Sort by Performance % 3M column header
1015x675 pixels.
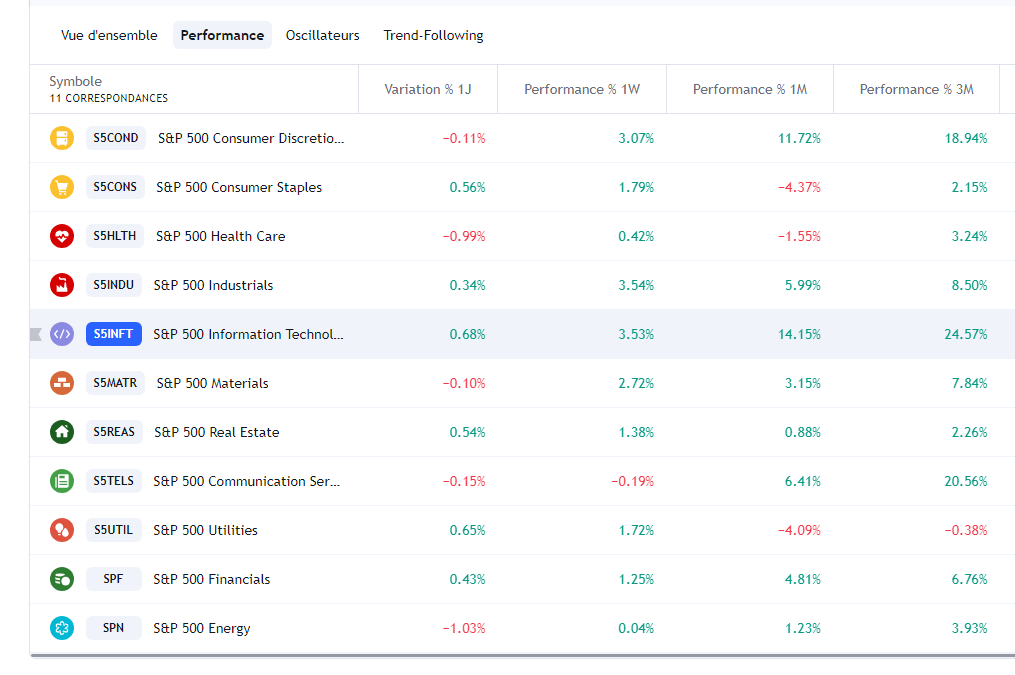[x=916, y=90]
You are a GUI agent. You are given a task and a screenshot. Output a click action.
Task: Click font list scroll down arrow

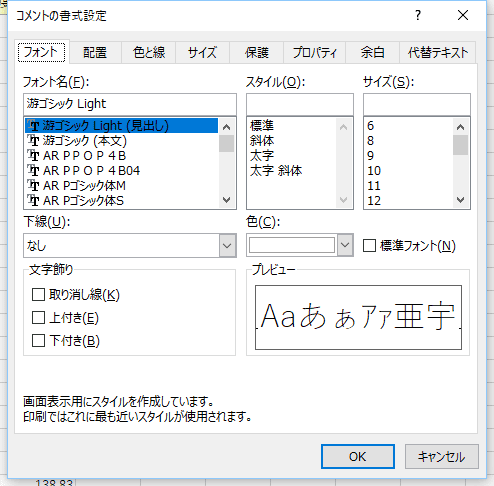click(226, 200)
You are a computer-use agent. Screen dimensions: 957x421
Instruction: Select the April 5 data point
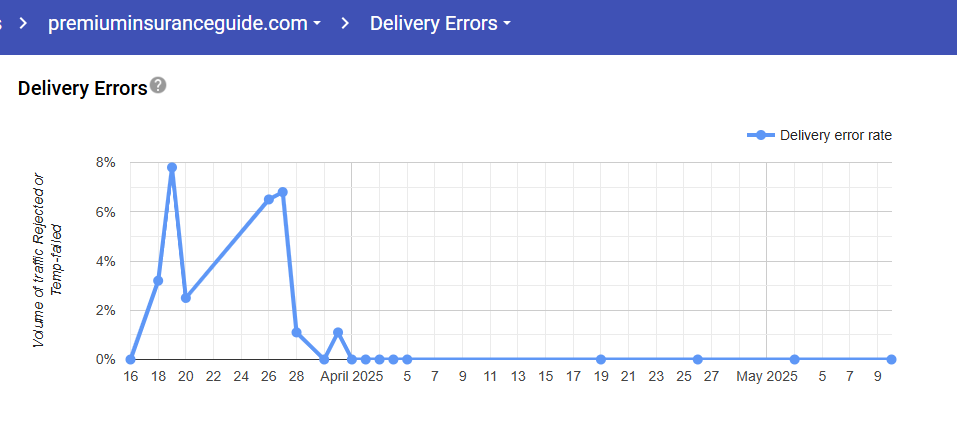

════════════════

EXERCISE OBJECTIVE:
Pull out every line of text from the material above and reproduce it word for word, omitting the pictures.

FULL OUTPUT:
Sort by Performance % 3M column header
1015x675 pixels.
[x=916, y=90]
You are a GUI agent. You are given a task and a screenshot. Output a click action.
Task: Click font list scroll down arrow

click(226, 200)
You are a computer-use agent. Screen dimensions: 957x421
Instruction: Select the April 5 data point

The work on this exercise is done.